After a week's worth of being a counselor for students with disabilities out at Mt. Hood I was given a little reprieve from the exhaustive yet super rewarding work. I came back to Portland Friday afternoon and hung out with Erica for the afternoon and then decided to try and get some miles in (which I didn't get a whole lot of while at camp). It was kind of nice though to recover from Bighorn and I was still able to run about 25 miles throughout the week in the stunning Mt.
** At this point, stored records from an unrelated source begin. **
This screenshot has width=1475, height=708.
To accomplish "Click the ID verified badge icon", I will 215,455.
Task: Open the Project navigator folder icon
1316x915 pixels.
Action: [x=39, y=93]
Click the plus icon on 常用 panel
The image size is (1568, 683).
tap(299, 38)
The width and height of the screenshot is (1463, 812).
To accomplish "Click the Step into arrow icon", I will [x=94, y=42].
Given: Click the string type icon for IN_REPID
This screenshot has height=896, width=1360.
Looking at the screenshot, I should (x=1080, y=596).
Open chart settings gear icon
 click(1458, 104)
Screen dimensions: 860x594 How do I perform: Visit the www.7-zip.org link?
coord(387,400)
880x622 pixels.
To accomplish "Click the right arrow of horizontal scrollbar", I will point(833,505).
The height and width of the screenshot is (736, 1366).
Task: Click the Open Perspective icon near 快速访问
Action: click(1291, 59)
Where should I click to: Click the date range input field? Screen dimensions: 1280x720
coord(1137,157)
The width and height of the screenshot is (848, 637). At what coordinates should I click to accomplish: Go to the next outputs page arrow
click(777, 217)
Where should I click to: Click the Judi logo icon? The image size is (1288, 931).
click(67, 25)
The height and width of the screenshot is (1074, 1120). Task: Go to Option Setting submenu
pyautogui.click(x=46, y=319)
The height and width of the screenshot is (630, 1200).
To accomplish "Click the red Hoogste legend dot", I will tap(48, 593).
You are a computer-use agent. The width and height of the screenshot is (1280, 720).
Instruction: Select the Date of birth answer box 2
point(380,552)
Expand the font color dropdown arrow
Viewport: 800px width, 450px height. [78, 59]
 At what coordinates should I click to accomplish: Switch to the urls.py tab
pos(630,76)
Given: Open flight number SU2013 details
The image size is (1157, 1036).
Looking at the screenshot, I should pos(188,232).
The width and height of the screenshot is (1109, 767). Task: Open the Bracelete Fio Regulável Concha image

Hood National Forest.

So Friday afternoon I did a nice hilly out and back from home up to Wildwood Trail, Council's Crest (Marquam Trail) down to Terwilliger (Duniway Track) and back for about 18 miles. With the heat wave in Portland I went through about 40 oz. of water and felt the heat take a toll on my body...especially after the long, full week.

Last week I got an email from someone telling me about a Race for the Animals that promotes vegan lifestyle and that it was taking place right down the street from where I live on Saturday morning. I decided that it might be different to go throw down a fast 10k trail race to get the legs moving and engine revving again...plus it's on the trails of Forest Park that I'm so accustomed to running. We started and finished at Lower Macleay Park and did a decently hilly 10k loop up to the Wildwood, down Wild Cherry to Leif, up the Aspen Trail, and then back down to Macleay Park.

I went out hard with a couple younger fit-looking guys from Linfield College...named Sean and Scott. After about two miles Sean started pulling away from me in second place and Scott in third. We started hitting some hills and although they weren't huge they hit you hard when running at a high intensity...especially after running 18 hilly miles the night before!

As the race went on I realized that I probably wasn't going to catch Sean but wanted to maintain second place if I could. When I finally made it down to the Aspen trail someone told me that I was in first place! uh oh...he must of got off course! Sorry dude...I know the feeling...been there...done that!

So I pushed on down the Macleay Trail toward the finish and as I was crossing the bridge maybe a quarter mile from the finish I took a look back and I see Scott kicking pretty hard to catch me. I threw in a pretty hard surge and buried him and came threw for the win in 41:23. Sean definitely would have killed it and probably would have went sub 40 minutes if he didn't make the wrong turn. I had a good time though meeting people and talking with locals and also with some people visiting town. It was a gorgeous morning and the trails were dry and fast...and the temps were starting to heat up as we finished. I was also happy to support a cause that I believe in and I think that Northwest Veg does a great job.

I took my prize gift certificate, scooped up Erica, and we headed to a local Indian Restaurant for some lunch. I'm heading out for some more miles tonight, and tomorrow morning in preparation for White River 50-miler at the end of the month....and headed back to camp at Mt. Hood in the morning for another week.

Last week definitely gave me a little taste of what it is going to be like being a parent. Not only in terms of taking constant care of a child 24 hours a day...but in having to sneak in runs when ever you can swing it!

Below are some pictures of Trillium Lake where I camped all last week and where I'll be the next week as well.

Excellent trails to run around the area and not a bad backdrop of Mt. Hood!